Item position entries
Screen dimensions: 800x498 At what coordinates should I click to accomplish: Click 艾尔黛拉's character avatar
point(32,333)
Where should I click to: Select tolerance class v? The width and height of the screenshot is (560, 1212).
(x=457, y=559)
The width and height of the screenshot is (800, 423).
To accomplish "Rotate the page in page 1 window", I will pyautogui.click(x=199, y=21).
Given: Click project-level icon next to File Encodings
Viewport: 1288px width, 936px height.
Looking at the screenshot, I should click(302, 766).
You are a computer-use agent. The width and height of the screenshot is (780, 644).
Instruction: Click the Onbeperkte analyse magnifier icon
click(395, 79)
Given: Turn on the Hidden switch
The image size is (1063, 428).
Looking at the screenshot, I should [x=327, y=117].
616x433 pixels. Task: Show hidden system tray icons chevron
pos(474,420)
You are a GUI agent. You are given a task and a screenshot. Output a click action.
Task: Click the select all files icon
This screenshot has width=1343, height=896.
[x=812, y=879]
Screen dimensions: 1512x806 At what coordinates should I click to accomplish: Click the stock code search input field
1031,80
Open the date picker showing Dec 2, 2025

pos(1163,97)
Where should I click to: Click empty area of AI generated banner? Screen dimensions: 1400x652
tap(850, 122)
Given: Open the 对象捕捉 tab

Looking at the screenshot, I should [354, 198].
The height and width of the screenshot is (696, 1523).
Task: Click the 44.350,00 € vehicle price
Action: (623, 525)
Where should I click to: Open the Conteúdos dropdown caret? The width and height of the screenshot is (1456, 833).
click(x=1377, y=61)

Brief: Please rewrite the lines above as a JSON list of strings, with one string per line and blank lines left out.

Answer to the task:
[
  "Screen dimensions: 800x498 At what coordinates should I click to accomplish: Click 艾尔黛拉's character avatar",
  "point(32,333)",
  "Where should I click to: Select tolerance class v? The width and height of the screenshot is (560, 1212).",
  "(x=457, y=559)",
  "The width and height of the screenshot is (800, 423).",
  "To accomplish \"Rotate the page in page 1 window\", I will pyautogui.click(x=199, y=21).",
  "Given: Click project-level icon next to File Encodings",
  "Viewport: 1288px width, 936px height.",
  "Looking at the screenshot, I should click(302, 766).",
  "You are a computer-use agent. The width and height of the screenshot is (780, 644).",
  "Instruction: Click the Onbeperkte analyse magnifier icon",
  "click(395, 79)",
  "Given: Turn on the Hidden switch",
  "The image size is (1063, 428).",
  "Looking at the screenshot, I should [x=327, y=117].",
  "616x433 pixels. Task: Show hidden system tray icons chevron",
  "pos(474,420)",
  "You are a GUI agent. You are given a task and a screenshot. Output a click action.",
  "Task: Click the select all files icon",
  "This screenshot has width=1343, height=896.",
  "[x=812, y=879]",
  "Screen dimensions: 1512x806 At what coordinates should I click to accomplish: Click the stock code search input field",
  "1031,80",
  "Open the date picker showing Dec 2, 2025",
  "pos(1163,97)",
  "Where should I click to: Click empty area of AI generated banner? Screen dimensions: 1400x652",
  "tap(850, 122)",
  "Given: Open the 对象捕捉 tab",
  "Looking at the screenshot, I should [354, 198].",
  "The height and width of the screenshot is (696, 1523).",
  "Task: Click the 44.350,00 € vehicle price",
  "Action: (623, 525)",
  "Where should I click to: Open the Conteúdos dropdown caret? The width and height of the screenshot is (1456, 833).",
  "click(x=1377, y=61)"
]